The FCC has been seeking to replace a rule voided in January by a U.S. court that has come to be commonly known as “net neutrality.” The regulation required companies that provide businesses and consumers high-speed Internet service over wires, or broadband, to treat all Web traffic the same and didn’t let them charge for faster or more-reliable access.
Elizabeth Levit, a spokeswoman for Allot, said no company official was available for comment outside business hours in Israel.
Allot will say on April 30 that first-quarter adjusted earnings tripled to 6 cents a share, according to the average of 10 analyst estimates compiled by Bloomberg.
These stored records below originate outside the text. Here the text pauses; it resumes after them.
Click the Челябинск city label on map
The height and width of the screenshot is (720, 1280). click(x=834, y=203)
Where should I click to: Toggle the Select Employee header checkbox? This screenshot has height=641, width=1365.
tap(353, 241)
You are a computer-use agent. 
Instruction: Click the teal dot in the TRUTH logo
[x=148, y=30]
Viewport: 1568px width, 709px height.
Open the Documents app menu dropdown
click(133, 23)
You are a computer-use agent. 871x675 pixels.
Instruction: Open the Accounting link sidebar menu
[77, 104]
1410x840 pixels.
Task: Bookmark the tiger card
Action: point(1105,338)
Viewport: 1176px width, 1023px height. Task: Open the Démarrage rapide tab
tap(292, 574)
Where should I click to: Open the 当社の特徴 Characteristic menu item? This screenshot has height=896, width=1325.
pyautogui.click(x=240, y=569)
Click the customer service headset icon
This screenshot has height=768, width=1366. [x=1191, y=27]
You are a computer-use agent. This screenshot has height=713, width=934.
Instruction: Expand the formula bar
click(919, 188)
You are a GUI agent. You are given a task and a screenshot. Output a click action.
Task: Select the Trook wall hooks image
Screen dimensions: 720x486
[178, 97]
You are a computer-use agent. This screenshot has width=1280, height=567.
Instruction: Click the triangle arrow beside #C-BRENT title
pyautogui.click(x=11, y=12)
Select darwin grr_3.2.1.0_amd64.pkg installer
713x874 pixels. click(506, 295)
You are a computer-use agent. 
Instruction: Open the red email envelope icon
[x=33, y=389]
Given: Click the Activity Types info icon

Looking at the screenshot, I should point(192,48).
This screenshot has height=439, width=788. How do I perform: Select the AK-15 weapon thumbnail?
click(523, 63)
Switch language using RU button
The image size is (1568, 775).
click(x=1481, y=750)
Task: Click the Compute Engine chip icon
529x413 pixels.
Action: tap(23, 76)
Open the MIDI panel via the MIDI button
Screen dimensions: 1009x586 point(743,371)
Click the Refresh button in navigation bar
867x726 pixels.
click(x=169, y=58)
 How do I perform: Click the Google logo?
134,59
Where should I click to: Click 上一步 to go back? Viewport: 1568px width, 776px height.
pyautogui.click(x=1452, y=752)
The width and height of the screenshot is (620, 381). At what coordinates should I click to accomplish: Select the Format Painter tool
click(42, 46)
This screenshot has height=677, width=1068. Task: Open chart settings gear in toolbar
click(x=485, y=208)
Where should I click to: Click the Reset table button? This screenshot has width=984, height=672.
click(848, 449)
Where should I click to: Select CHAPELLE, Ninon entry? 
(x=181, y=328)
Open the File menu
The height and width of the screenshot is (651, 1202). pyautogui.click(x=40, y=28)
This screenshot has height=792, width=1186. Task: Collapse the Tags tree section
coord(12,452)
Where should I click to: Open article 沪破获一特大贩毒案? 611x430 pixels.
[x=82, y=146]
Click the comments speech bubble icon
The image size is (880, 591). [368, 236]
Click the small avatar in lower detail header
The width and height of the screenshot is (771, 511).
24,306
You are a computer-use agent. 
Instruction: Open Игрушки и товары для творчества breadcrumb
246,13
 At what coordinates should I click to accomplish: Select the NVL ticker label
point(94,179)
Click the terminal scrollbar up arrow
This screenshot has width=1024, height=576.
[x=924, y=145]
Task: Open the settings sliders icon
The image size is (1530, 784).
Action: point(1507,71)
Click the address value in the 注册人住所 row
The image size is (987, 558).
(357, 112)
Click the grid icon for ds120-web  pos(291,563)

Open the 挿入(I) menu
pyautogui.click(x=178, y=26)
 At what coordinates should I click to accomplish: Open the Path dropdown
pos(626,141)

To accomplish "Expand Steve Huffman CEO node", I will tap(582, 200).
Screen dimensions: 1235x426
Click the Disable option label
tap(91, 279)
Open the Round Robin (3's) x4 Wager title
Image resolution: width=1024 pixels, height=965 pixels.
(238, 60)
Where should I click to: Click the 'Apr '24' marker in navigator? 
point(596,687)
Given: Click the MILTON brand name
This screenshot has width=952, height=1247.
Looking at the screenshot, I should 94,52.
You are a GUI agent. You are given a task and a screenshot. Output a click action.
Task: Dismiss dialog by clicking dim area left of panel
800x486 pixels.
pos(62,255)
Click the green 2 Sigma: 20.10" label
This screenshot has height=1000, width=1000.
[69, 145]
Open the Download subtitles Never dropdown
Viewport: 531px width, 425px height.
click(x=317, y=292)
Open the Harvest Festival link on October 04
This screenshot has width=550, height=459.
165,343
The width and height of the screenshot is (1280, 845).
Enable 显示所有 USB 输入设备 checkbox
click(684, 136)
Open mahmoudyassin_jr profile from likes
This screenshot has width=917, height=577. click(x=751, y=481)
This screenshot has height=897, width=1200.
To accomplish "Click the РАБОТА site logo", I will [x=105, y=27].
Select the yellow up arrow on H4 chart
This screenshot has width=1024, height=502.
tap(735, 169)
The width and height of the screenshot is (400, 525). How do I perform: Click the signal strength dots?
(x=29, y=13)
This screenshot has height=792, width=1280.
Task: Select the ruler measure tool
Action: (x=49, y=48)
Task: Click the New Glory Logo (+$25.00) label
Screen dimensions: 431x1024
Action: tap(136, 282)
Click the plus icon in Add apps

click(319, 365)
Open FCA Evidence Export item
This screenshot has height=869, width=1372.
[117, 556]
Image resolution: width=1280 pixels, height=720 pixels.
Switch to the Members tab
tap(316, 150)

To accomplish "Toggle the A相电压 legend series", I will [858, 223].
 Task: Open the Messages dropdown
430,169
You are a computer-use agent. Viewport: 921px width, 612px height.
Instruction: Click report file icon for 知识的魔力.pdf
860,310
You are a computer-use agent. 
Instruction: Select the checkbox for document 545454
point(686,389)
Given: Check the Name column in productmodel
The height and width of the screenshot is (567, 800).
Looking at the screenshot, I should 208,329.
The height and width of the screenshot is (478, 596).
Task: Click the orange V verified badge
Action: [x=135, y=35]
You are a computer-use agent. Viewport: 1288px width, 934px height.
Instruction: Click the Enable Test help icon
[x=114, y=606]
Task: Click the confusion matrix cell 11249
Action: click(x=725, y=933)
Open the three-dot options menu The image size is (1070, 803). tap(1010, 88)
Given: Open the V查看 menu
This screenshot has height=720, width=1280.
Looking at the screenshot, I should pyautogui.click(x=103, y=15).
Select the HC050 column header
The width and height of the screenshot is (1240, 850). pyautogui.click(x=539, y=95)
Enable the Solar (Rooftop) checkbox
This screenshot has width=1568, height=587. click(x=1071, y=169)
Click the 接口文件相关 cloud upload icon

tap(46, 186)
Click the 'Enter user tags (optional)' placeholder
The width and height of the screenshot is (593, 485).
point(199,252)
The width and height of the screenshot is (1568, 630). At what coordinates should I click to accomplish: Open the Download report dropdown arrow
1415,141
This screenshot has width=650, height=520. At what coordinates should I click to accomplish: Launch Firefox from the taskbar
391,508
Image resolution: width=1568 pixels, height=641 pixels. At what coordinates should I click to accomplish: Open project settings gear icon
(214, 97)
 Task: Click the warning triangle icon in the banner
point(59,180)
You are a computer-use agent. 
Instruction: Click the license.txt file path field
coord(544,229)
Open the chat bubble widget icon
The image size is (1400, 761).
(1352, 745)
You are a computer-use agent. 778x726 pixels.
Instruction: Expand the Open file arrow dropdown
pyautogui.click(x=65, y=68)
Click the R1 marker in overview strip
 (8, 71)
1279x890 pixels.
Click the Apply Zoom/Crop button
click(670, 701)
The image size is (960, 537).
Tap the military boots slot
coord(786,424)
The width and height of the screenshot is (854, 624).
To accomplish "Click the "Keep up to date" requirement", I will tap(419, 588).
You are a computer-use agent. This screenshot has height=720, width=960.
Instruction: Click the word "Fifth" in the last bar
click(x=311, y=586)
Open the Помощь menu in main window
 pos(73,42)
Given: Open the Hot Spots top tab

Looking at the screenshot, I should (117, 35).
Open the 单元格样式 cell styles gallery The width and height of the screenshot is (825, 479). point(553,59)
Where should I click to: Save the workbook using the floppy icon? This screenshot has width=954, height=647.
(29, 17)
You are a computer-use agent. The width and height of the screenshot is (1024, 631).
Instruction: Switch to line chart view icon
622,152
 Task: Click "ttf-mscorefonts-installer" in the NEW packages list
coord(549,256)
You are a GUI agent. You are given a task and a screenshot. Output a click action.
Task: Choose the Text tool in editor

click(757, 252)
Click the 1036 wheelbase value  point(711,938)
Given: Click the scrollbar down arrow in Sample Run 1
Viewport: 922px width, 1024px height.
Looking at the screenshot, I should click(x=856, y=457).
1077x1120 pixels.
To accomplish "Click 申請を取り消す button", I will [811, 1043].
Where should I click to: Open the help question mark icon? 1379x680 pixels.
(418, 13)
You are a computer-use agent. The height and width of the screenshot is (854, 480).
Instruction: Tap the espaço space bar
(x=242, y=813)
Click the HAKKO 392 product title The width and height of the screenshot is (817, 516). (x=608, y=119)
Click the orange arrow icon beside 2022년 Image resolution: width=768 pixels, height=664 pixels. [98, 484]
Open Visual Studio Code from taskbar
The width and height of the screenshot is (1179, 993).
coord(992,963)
Sales increased 7.6 percent to $25.95 million, the forecasts show.
The Tel Aviv shares dropped 4.7 percent at today’s close in Israel, tracking the New York-listed stock’s decline on April 25.
The Bloomberg Israel-US Equity Index trimmed this year’s gain to 2.5 percent. That compares with a 4.6 percent advance for the local benchmark TA-25 Index through April 24. The Israel gauge fell 0.5 percent this morning.
Mellanox tumbled 8.6 percent to $33.61 last week. Sales at the Yokneam Elit, Israel-based company missed estimates amid a delay in purchases by high-performance computing customers, according to Piper Jaffray Cos.
SodaStream International Ltd. jumped 8.3 percent to $43.31 after daily newspaper Globes reported Starbucks Corp. is in talks to buy a 10 percent stake in the maker of home soda machines. Jim Olson, a Starbucks spokesman, declined to comment on SodaStream. Yonah Lloyd, SodaStream’s communications officer, said the company doesn’t comment on rumors.